**What the task asks:**
Exactly as they appear, copy the lines from the one holding "Instruction: Expand the" through the end of the records, leaving pictures out.
= = = = =
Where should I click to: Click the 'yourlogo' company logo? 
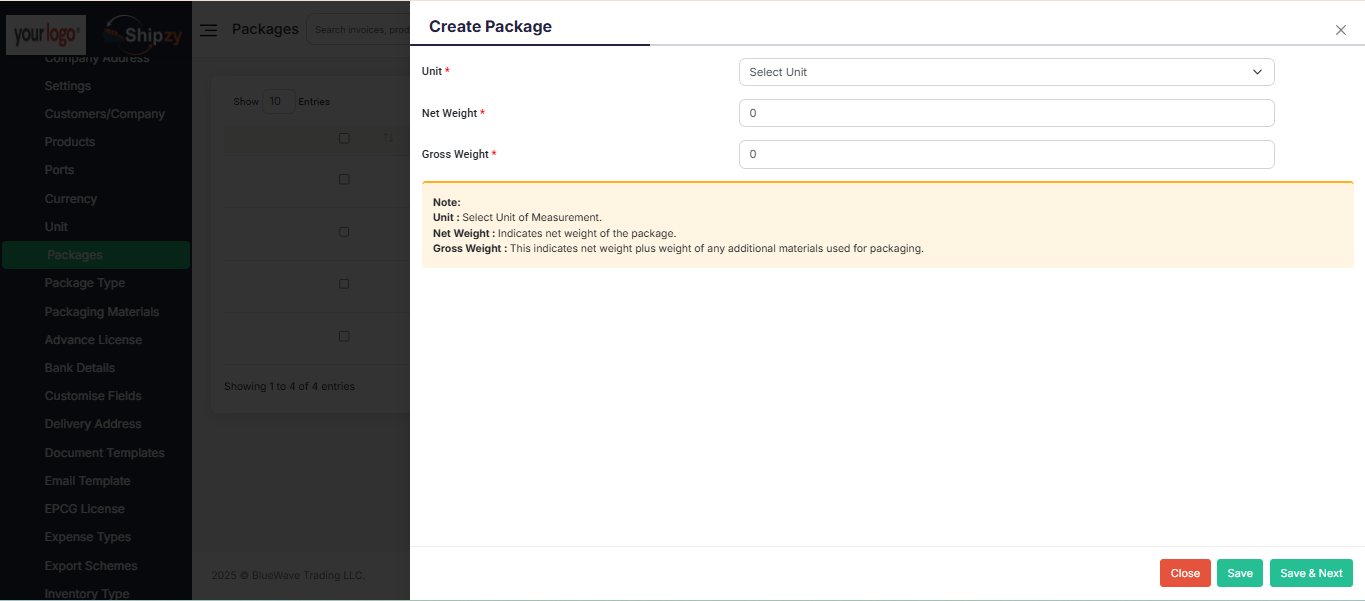click(46, 34)
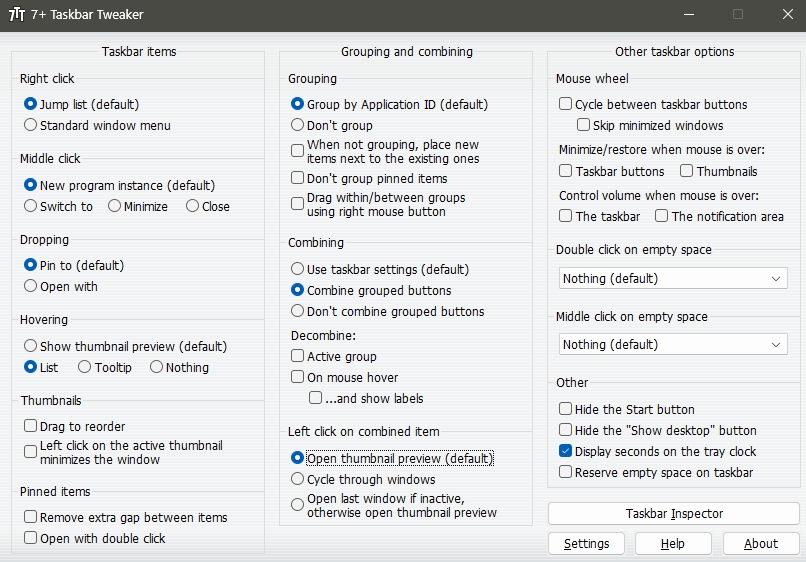The width and height of the screenshot is (806, 562).
Task: Click the 7+ Taskbar Tweaker title icon
Action: (16, 14)
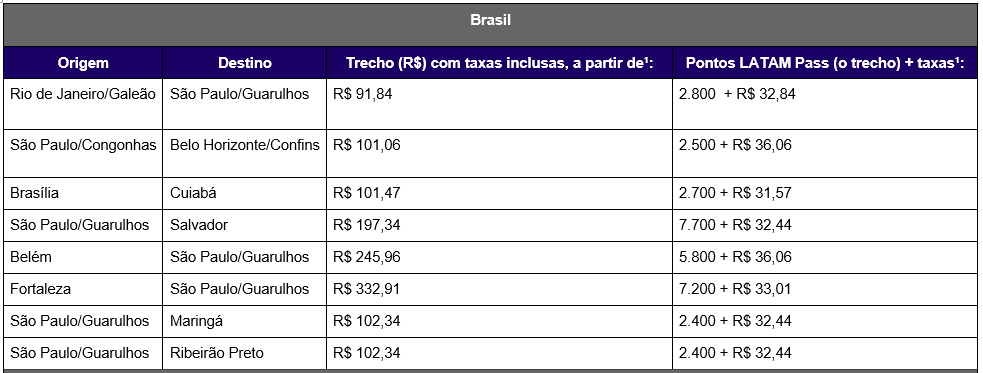Click the Brasília origin cell
983x373 pixels.
click(83, 193)
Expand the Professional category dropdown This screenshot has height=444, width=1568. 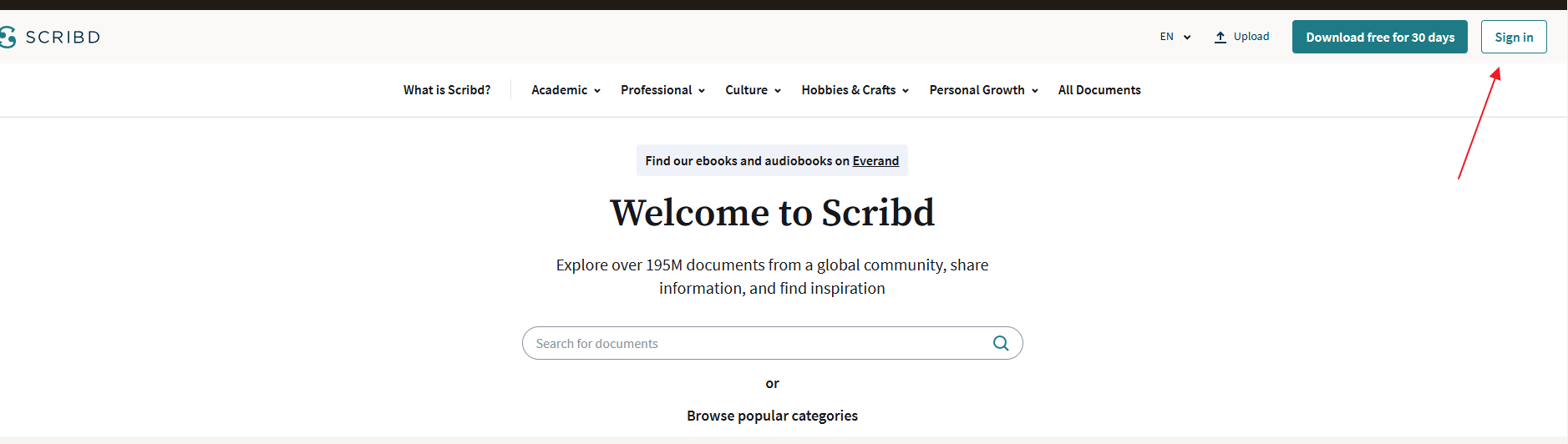662,90
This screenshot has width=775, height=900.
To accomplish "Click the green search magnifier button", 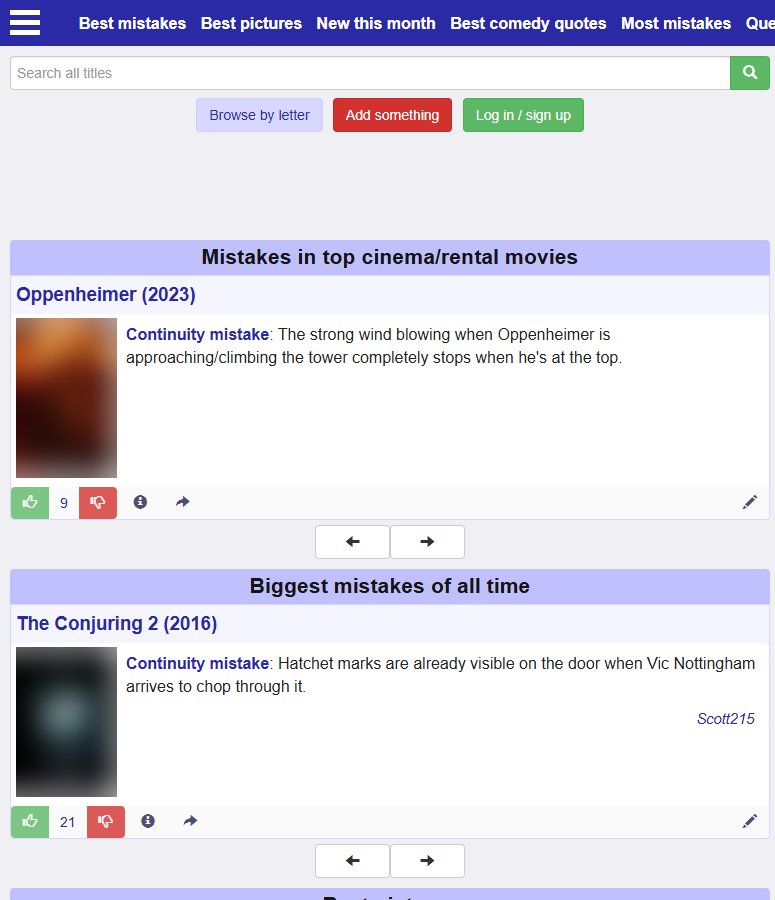I will (750, 73).
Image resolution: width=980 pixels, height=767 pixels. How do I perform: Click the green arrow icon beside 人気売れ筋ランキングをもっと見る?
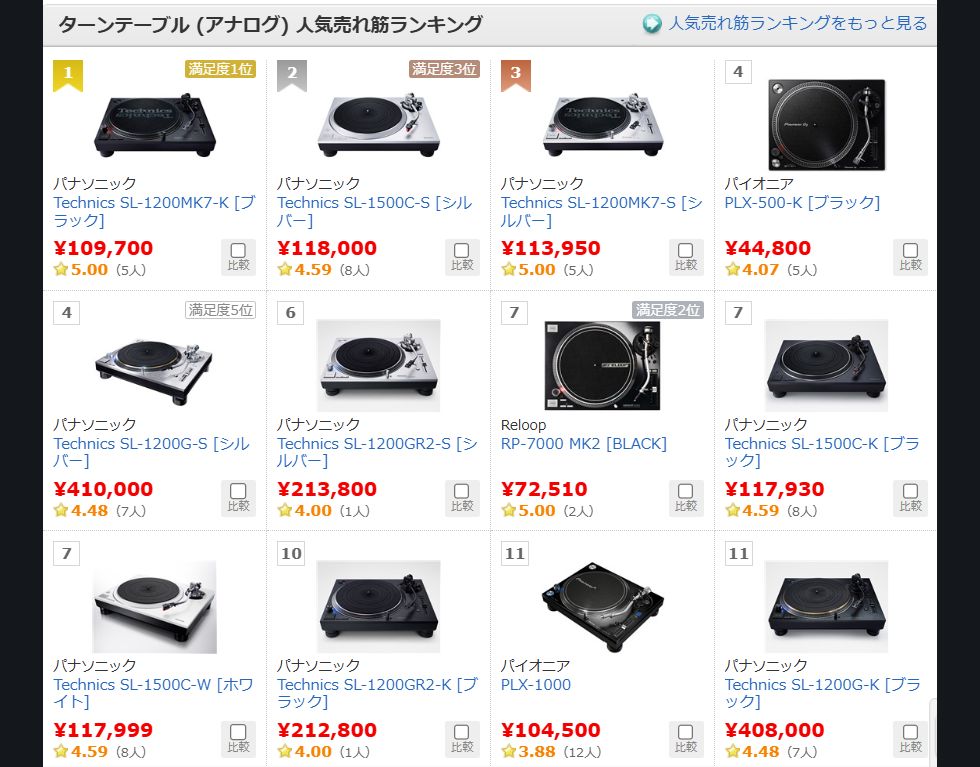coord(652,24)
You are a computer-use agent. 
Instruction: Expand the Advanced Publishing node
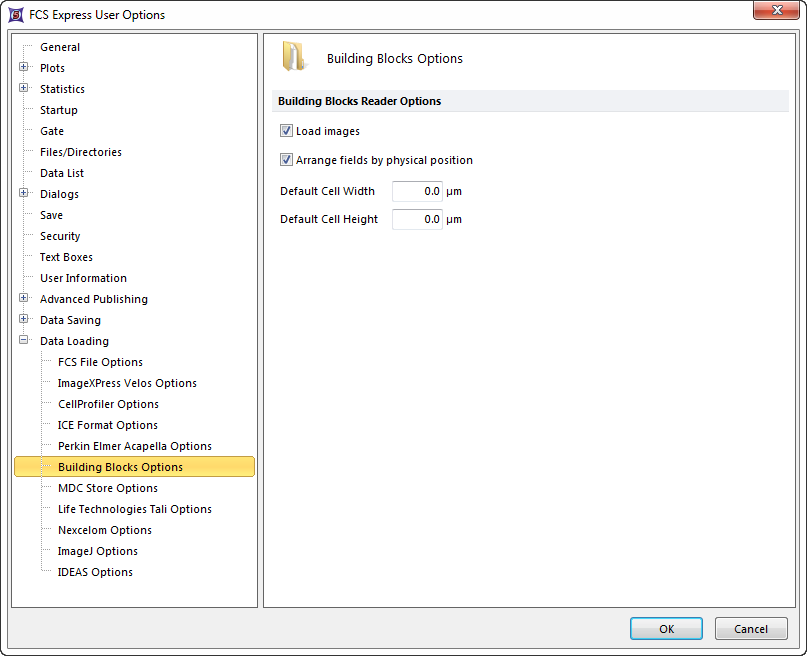point(24,299)
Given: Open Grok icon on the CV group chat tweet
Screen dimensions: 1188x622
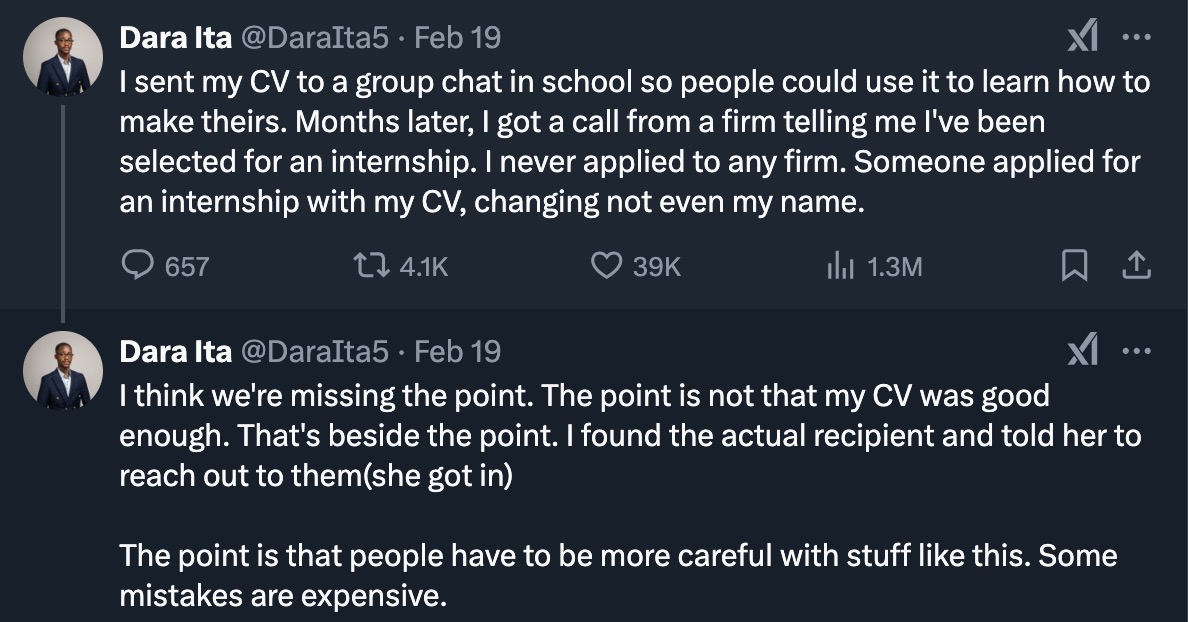Looking at the screenshot, I should (1082, 38).
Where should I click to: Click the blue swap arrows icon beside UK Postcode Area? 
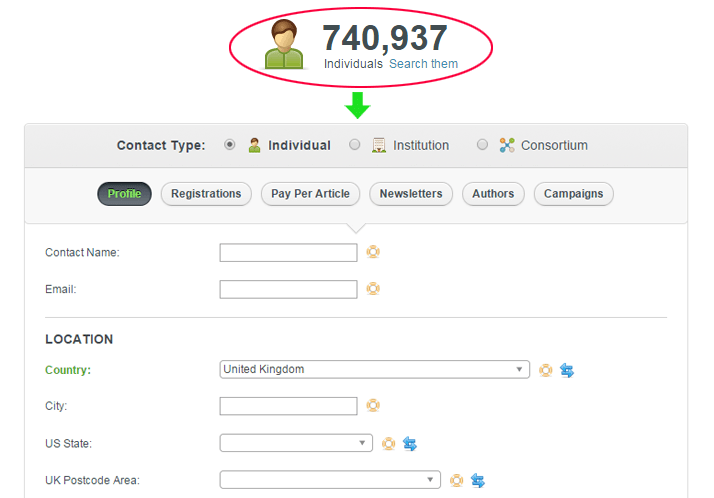pos(478,480)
= = = = =
**Your solution:**
Instruction: Expand the Advanced Publishing node
point(24,299)
Given: Open Grok icon on the CV group chat tweet
Screen dimensions: 1188x622
Looking at the screenshot, I should (1082, 38).
Where should I click to: Click the blue swap arrows icon beside UK Postcode Area? 
pos(478,480)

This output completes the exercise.